「こんなの不公平だ」ロバートソンが嘆き。昨季のウエストブルックは「MVPを勝ち取るべきだった」<DUNKSHOOT>

「こんなの不公平だ」ロバートソンが嘆き。昨季のウエストブルックは「MVPを勝ち取るべきだった」<DUNKSHOOT>

ロバートソン(左)は昨季のMVP投票に苦言。ウエストブルック(右)が取るべきだったと主張した。(C)Getty Images

2020-21レギュラーシーズンのMVPは、デンバー・ナゲッツのニコラ・ヨキッチ、フィラデルフィア・セブンティシクサーズのジョエル・エンビード、ゴールデンステイト・ウォリアーズのステフィン・カリーが最終候補に入り、101の1位票のうち91票を獲得したヨキッチが初受賞となった。

 セルビア出身のヨキッチはキャリア6シーズン目となった昨季、72試合の出場で平均26.4点、10.8リバウンド、8.3アシスト、1.3スティールにフィールドゴール56.6%、フリースロー86.8%をマーク。いずれも自己最高の成績で、圧倒的な支持を集めた。

 だが、レジェンドのオスカー・ロバートソン(元シンシナティ・ロイヤルズほか)は、通算4度目の平均トリプルダブル(22.2点、11.5リバウンド、11.7アシスト)を叩き出し、ワシントン・ウィザーズをプレーオフへと押し上げたラッセル・ウエストブルック(現ロサンゼルス・レイカーズ)を推していた。

「私はウエストブルックだと見ていた。彼はまたしても(平均で)トリプルダブルを残した。誰もこの事実に注目していないし、どれほど凄いことかを分かっていない。こんなの全くもって不公平だ。彼がまた(MVPを)勝ち取るべきだったと思う。もしまた彼が(平均で)トリプルダブルを残しても(MVPを)獲得できなかったら、スタッツを統計する意味があるか?」
  ロバートソンは8月25日(現地時間)にYouTubeへ公開された『The Players' Tribune』のポッドキャスト番組「The Knuckleheads podcast」へそう語り、昨季ウエストブルックが見せたパフォーマンスが正当に評価されていないことを嘆いていた。

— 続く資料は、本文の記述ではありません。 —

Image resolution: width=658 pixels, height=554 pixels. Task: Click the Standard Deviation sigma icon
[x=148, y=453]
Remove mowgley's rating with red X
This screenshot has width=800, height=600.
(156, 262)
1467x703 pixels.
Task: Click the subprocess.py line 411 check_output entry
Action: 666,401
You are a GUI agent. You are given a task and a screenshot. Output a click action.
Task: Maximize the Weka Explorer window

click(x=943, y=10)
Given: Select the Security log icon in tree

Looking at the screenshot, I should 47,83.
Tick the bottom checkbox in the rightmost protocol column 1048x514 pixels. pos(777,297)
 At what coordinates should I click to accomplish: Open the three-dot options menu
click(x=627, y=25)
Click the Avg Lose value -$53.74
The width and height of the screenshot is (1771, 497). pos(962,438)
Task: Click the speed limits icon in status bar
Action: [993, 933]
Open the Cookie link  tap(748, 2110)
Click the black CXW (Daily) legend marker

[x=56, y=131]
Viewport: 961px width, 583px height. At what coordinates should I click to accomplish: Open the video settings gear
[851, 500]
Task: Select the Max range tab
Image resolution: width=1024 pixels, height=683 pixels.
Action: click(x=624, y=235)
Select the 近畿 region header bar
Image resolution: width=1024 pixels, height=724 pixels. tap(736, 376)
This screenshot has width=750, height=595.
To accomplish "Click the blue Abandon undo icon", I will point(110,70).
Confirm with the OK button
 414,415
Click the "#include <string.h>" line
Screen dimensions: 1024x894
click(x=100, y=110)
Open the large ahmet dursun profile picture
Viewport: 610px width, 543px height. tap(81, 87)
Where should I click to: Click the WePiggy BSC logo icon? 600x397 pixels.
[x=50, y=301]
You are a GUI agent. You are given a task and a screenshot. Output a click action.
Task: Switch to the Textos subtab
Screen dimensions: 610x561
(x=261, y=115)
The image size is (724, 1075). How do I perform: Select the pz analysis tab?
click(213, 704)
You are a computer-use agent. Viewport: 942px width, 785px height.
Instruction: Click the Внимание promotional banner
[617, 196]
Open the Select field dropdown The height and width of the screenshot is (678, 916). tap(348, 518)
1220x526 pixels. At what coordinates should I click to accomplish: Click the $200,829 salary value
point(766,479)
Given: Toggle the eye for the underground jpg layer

 キャリア13シーズン目となった昨季、ウエストブルックは開幕直後に2連戦の2戦目を欠場したほか、大腿四頭筋を痛めたことで計7試合を欠場。だが、一時はリーグワーストに沈んでいたウィザーズで4月上旬からトリプルダブルを連発し、プレーオフ進出へと導いた立役者だったことは疑いようのない事実。

 また、ロバートソンが持つ不滅の記録とも言われた181回を抜き去り、昨季終了時点で184回と、通算トリプルダブル数でもNBA歴代トップに躍り出るなど、強烈なインパクトを残していた。

 だが昨季ウエストブルックは7年ぶりにオールスター入りを逃がし、オールNBAチームにも落選。MVP投票では5ポイントを獲得したものの、リバウンドとアシストでキャリアハイの成績を残した選手としては不当と言ってもいい結果に終わっていた。
 「私はウエストブルックのことを素晴らしい選手だと見ている。でもスポーツライターたちはおかしな理由をつけたがる。『おっ、彼はまたトリプルダブルしたのか。でも負けてしまったからな』とかね。だから何だというんだ?よく見てみろ。毎年勝利して終われるのは1チームしかないんだから」

 ウエストブルックが繰り出す圧巻のプレー、全身からみなぎる溢れんばかりのエナジー、負けず嫌いで闘争心旺盛な部分は現役選手で見ても随一のレベルにある。プレーオフでは1回戦でシクサーズに1勝4敗で敗れたとはいえ、もっと評価されてもいいパフォーマンスだったことは間違いない。
  32歳の万能型ポイントガードは、ウィザーズで嵐のような1シーズンを終え、新天地レイカーズではレブロン・ジェームズ、アンソニー・デイビスと共にスーパースタートリオを形成する。この男なら、一昨季の覇者レイカーズへ新たなエナジーとインテンシティを持ち込み、一段階引き上げることができるのではないだろうか。